Dear Friends and Relatives,
As the time to gather for holidays gets closer and gathering means eating, I want to explain what it means to be vegan to hopefully prevent misunderstandings. First, it is not a diet, per se. The reason to be vegan has nothing to do (for me) with eating healthier foods or losing weight, although those are two consequences of being vegan. Second, it is not a belief, like a religious belief, because as a matter of science humans are but one species of animal, and all animals suffer, just as humans do. I do “believe” that suffering is bad. I think you do too, if you consider it.
You might think that I shouldn’t care whether others eat meat or not, as long as I don’t have to, but a vegan does care, just as people care about dogs suffering that are chained up outside in the heat, or about monkeys stuck in cages for a lifetime for “science,” or as abolitionists in the past cared about slavery. As that last sentence shows, underlying veganism is the idea that we are all animals and the difference between the the human species and all the others does not give humans the right to inflict suffering on others, unless we adhere to the callous and unreasonable moral code of “might makes right.”

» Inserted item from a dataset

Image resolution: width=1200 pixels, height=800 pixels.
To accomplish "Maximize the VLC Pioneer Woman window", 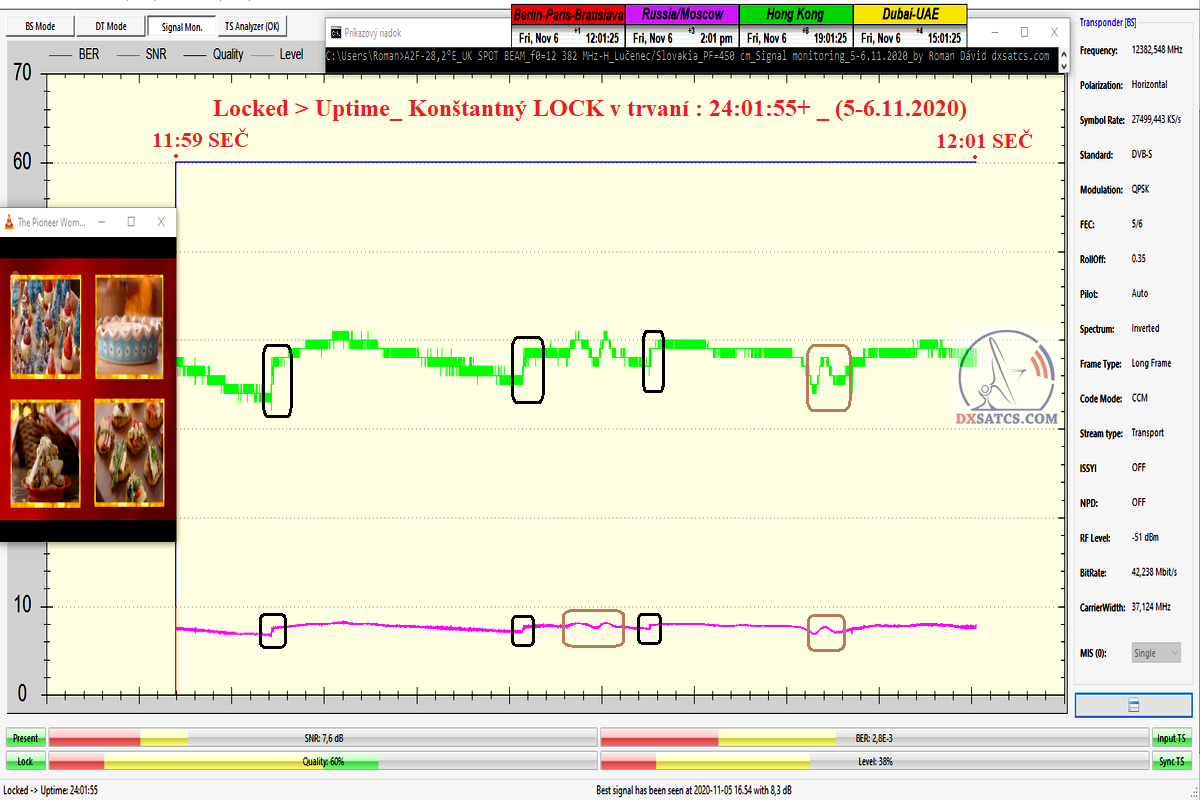I will (x=130, y=221).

One way to get an idea of the effect of meat is to imagine that you had a Chinese guest who brought dog casserole to a pot luck dinner. You would not like the thought or the sight of a chopped up dog or even better puppy (the equivalent of veal, lamb, or certain pig dishes) on your table. So, if I ask you to please not bring those “pigs in a blanket” or if I decline the invitation to come to your house and “just eat the vegetables,” keep that visual of puppy fricassee in mind.
I just wish that my perspective would at least spark some curiosity so you would look into what goes on to produce that piece of meat on your plate: a loving, sociable creature lived a life of torment and died a terrifying death. Such suffering does not add to any holiday spirit.